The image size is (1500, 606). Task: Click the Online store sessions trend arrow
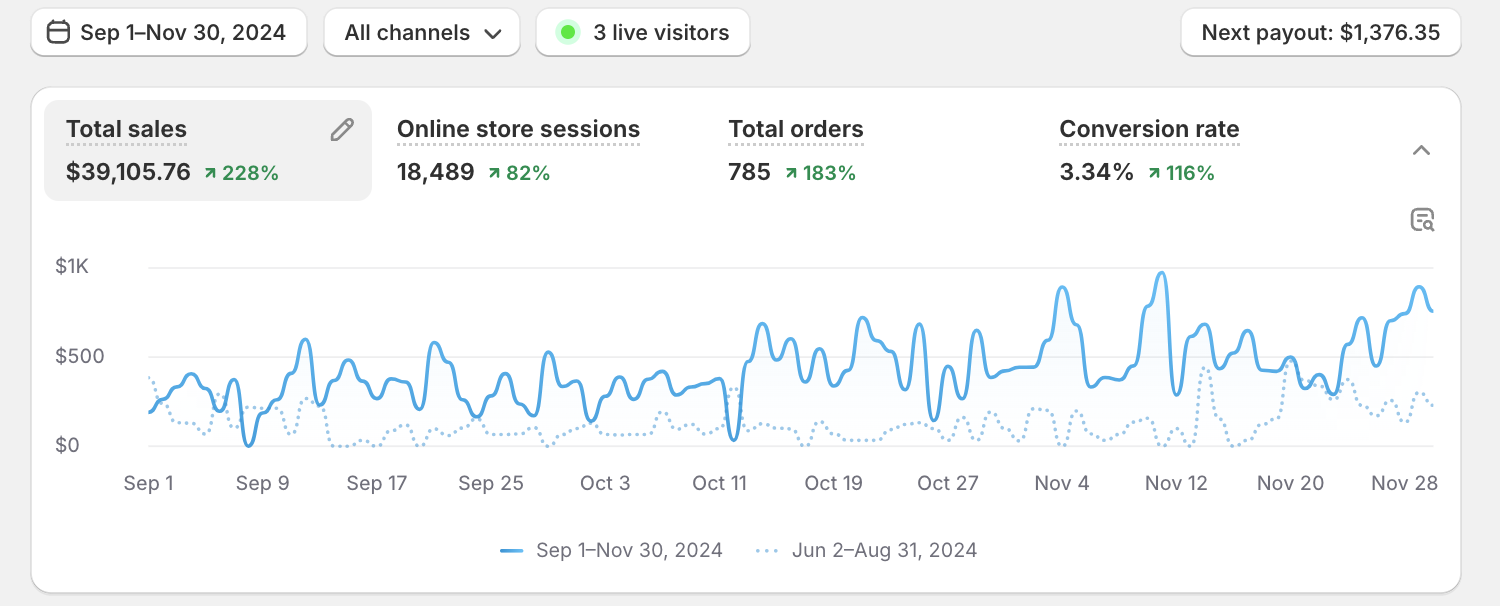(x=494, y=173)
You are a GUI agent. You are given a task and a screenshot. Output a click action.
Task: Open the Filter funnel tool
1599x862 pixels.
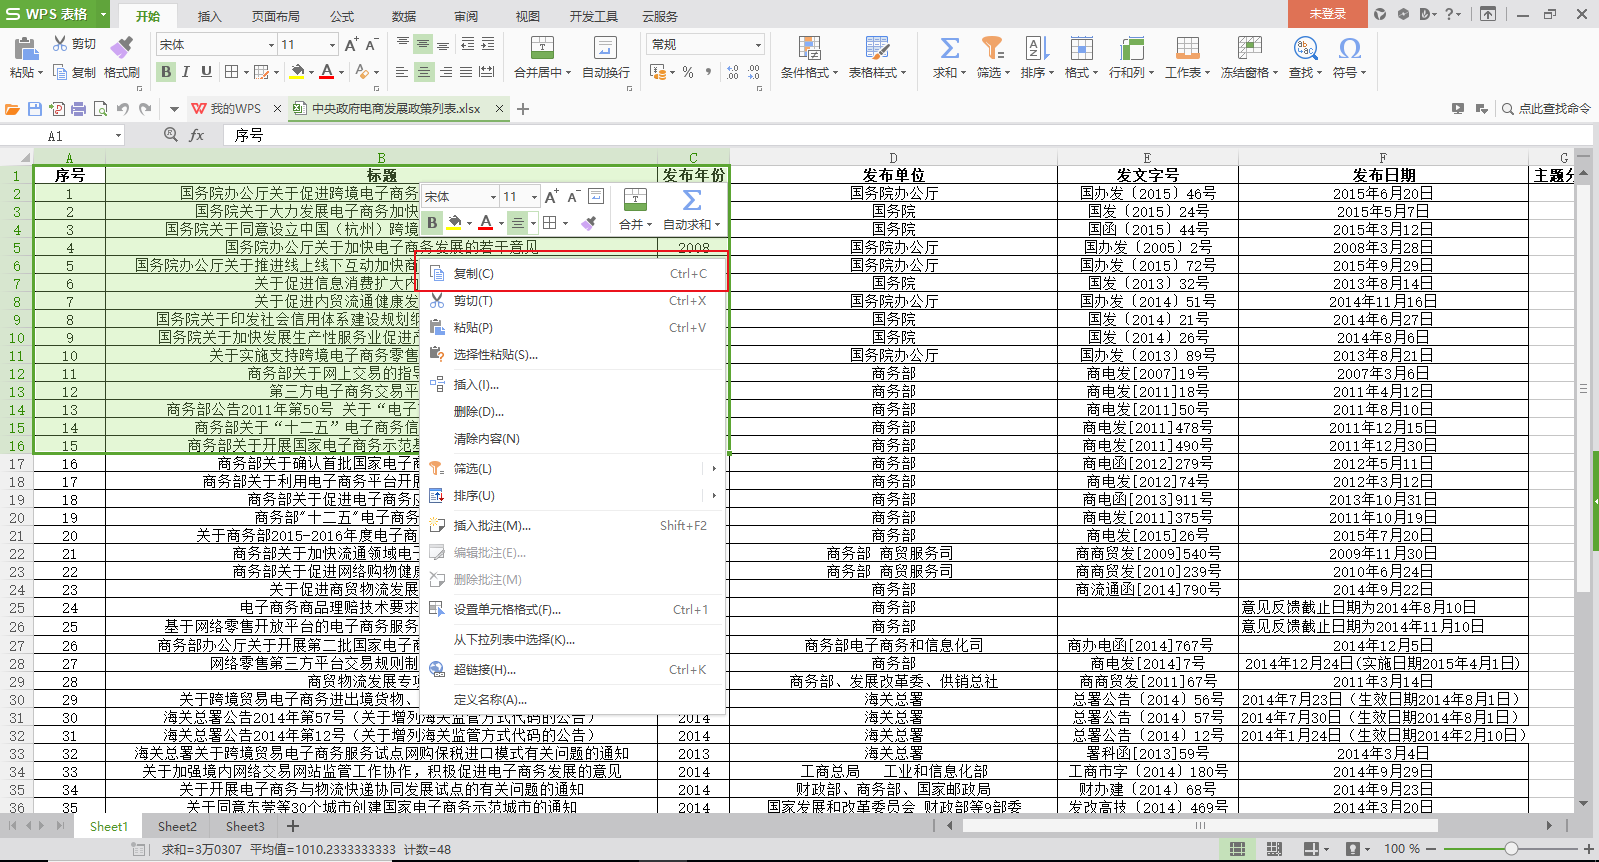point(992,47)
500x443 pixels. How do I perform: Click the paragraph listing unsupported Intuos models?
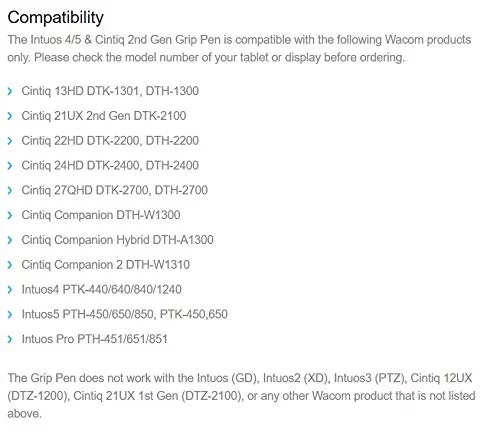(x=241, y=396)
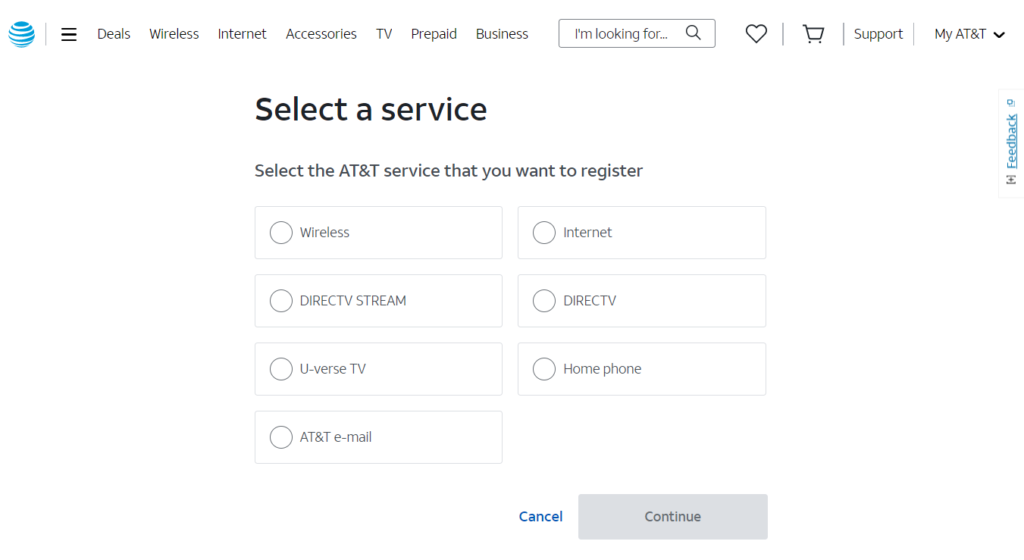Click the Feedback side tab
The image size is (1024, 560).
coord(1012,142)
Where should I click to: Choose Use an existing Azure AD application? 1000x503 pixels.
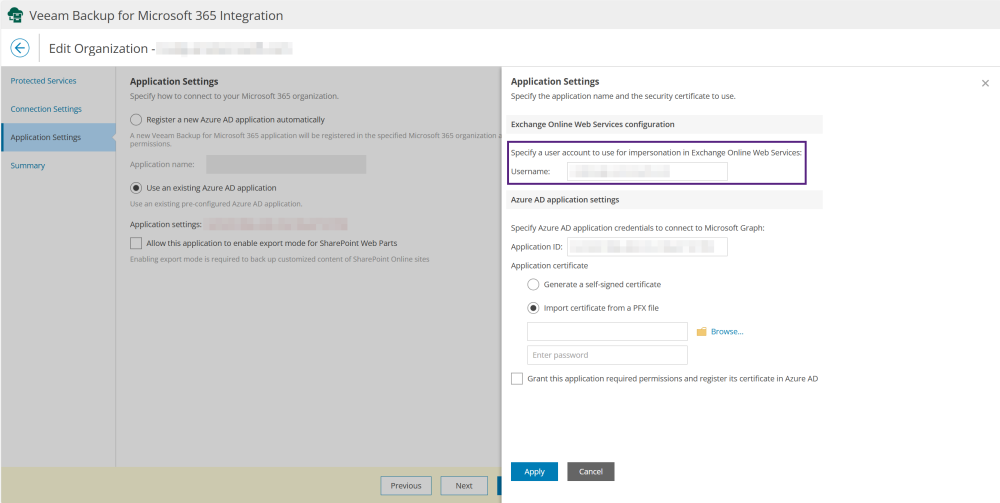click(136, 187)
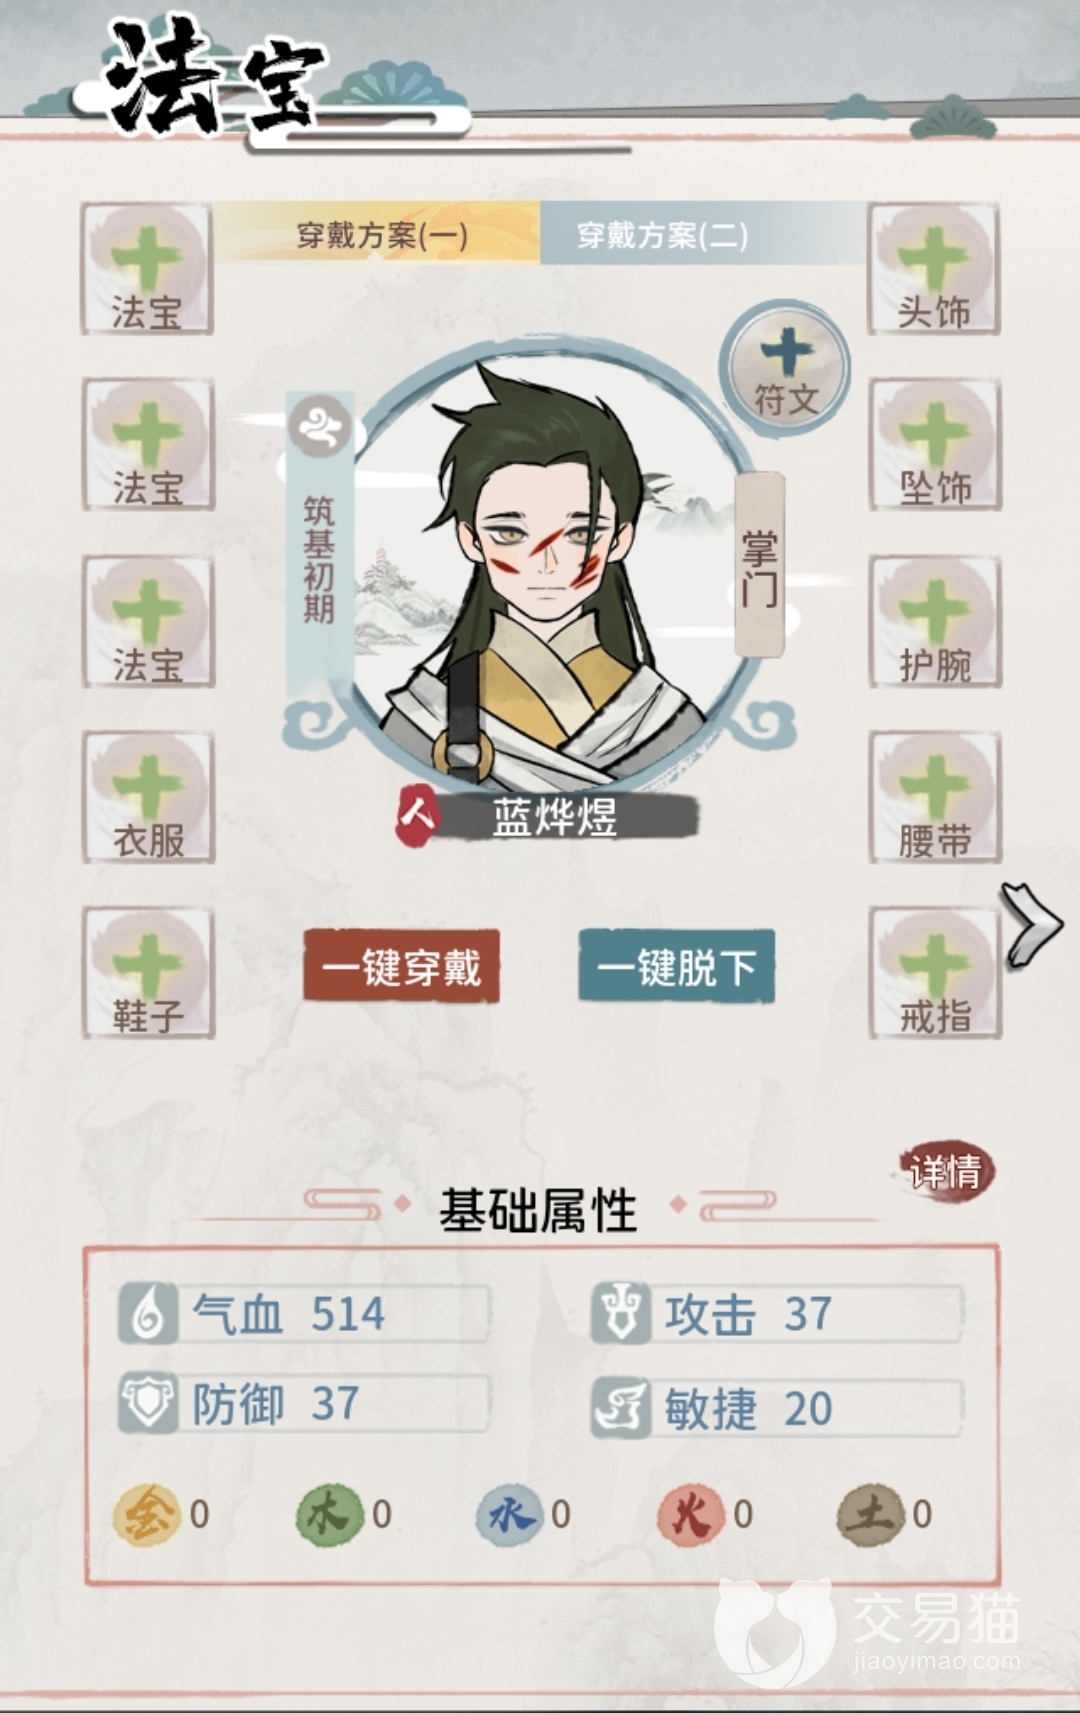Tap the 头饰 headwear equipment slot
Viewport: 1080px width, 1713px height.
pyautogui.click(x=934, y=269)
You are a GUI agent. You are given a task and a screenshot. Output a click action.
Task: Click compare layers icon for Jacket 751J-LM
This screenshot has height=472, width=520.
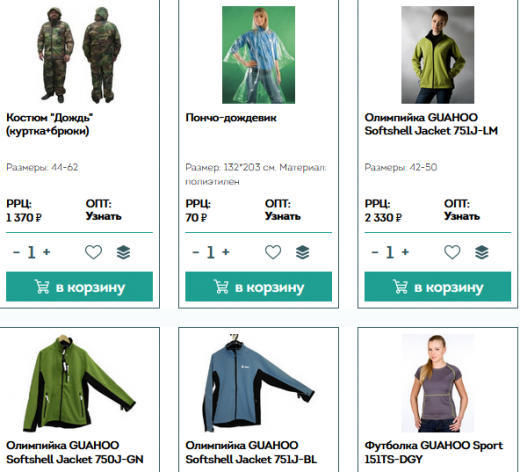[482, 252]
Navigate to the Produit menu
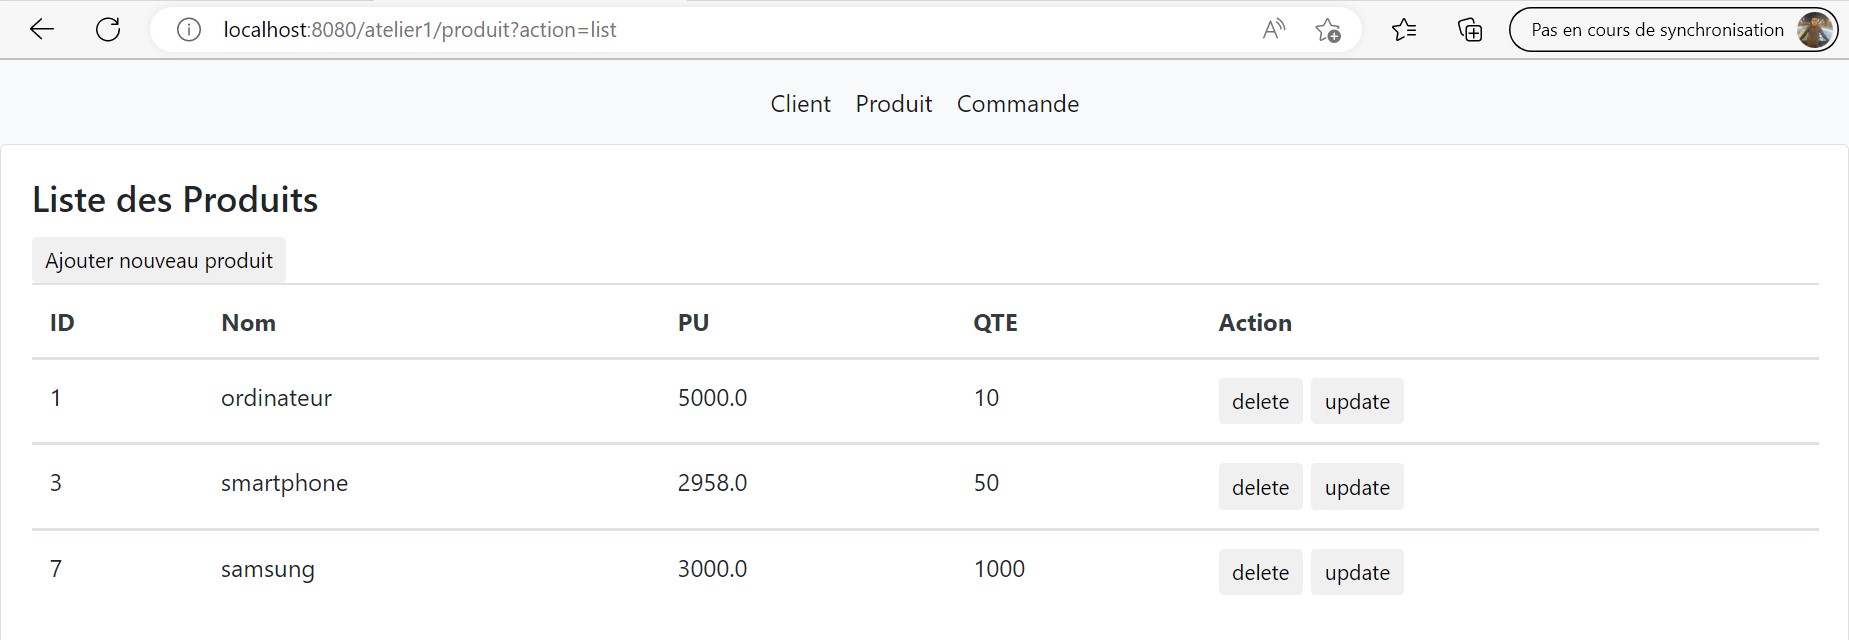 (x=893, y=103)
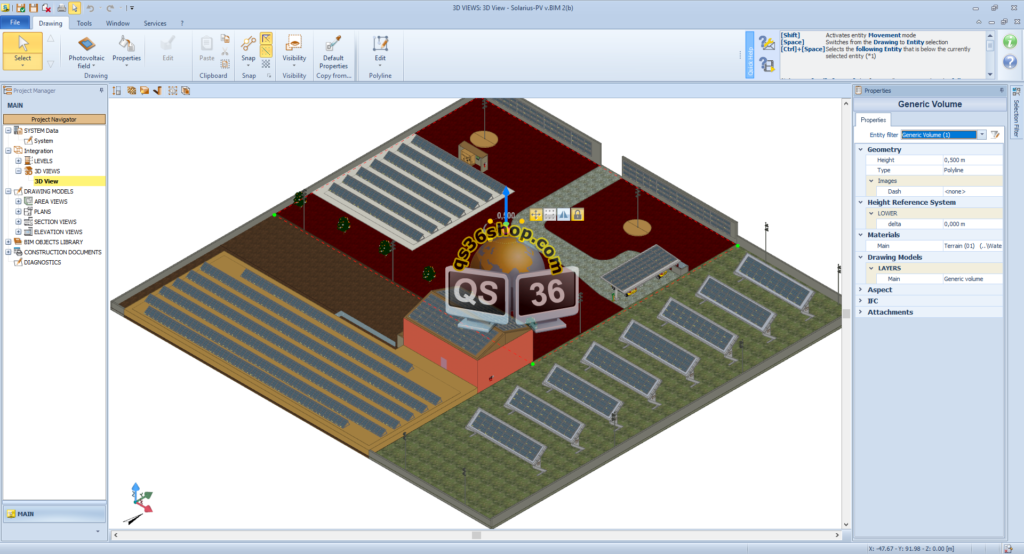Click the Visibility eye icon in ribbon

[x=294, y=44]
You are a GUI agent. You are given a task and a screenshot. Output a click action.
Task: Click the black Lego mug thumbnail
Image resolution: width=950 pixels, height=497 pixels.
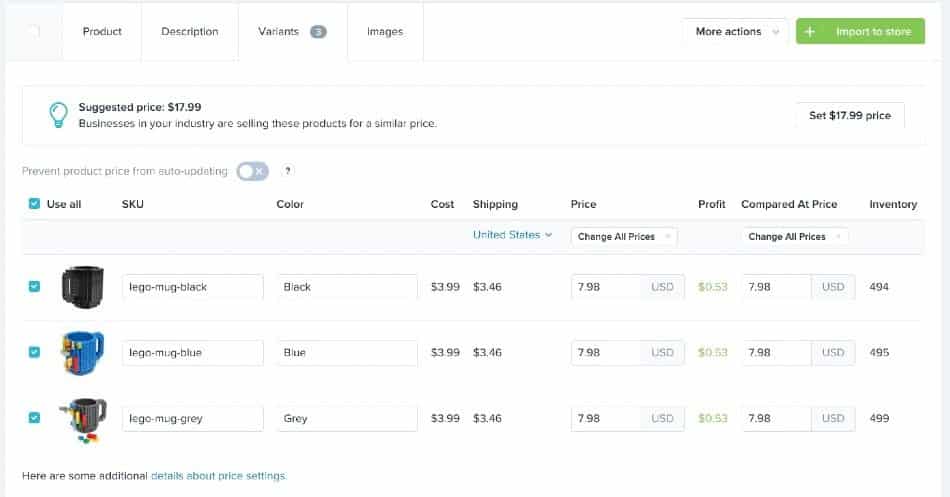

========================================

STATED GOAL
Copy the listing above line for line, without changing a word, and leave out the pictures.

RESULT FOR THIS TASK
The image size is (1500, 606). Task: Click the Online store sessions trend arrow
(x=494, y=173)
You are a GUI agent. You are given a task and a screenshot. Output a click action.
Task: Open the Filter funnel tool
1599x862 pixels.
point(992,47)
500x443 pixels. How do I perform: Click the paragraph listing unsupported Intuos models?
(x=241, y=396)
Click the Feedback side tab
The image size is (1024, 560).
coord(1012,142)
Where should I click to: Choose Use an existing Azure AD application? 1000x503 pixels.
click(136, 187)
Tap the 头饰 headwear equipment slot
Viewport: 1080px width, 1713px height.
pyautogui.click(x=934, y=269)
You are a GUI agent. You are given a task and a screenshot. Output a click action.
Task: Click compare layers icon for Jacket 751J-LM
This screenshot has height=472, width=520.
[482, 252]
Navigate to the Produit menu
 (x=893, y=103)
Click the Visibility eye icon in ribbon

[x=294, y=44]
You are a GUI agent. You are given a task and a screenshot. Output a click action.
Task: Click the black Lego mug thumbnail
Image resolution: width=950 pixels, height=497 pixels.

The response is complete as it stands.